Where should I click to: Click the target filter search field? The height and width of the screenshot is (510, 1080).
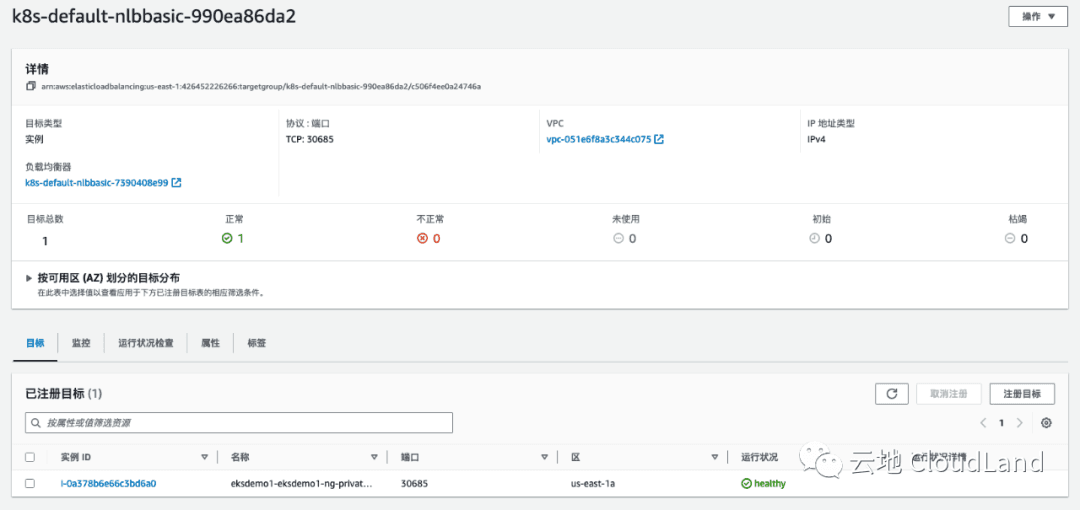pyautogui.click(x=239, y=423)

---

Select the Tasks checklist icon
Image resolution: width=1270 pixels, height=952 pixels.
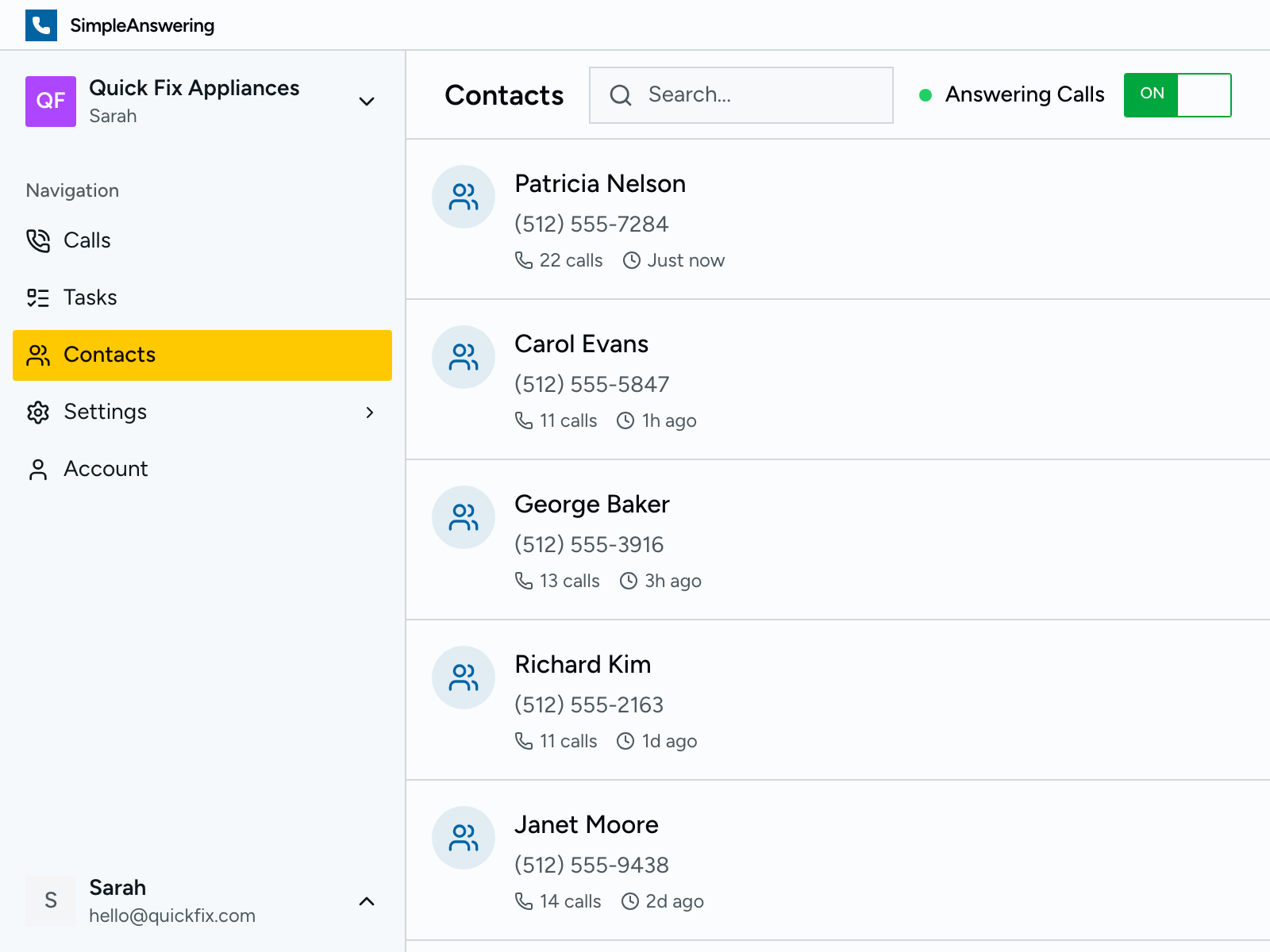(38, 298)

**The exercise**
Retype the part of the records that opens with the line containing "Where should I" and closes with the line containing "pyautogui.click(x=239, y=423)", both lines included. Omit the pictures.

**Answer to the task**
Where should I click to: Click the target filter search field? The height and width of the screenshot is (510, 1080).
pyautogui.click(x=239, y=423)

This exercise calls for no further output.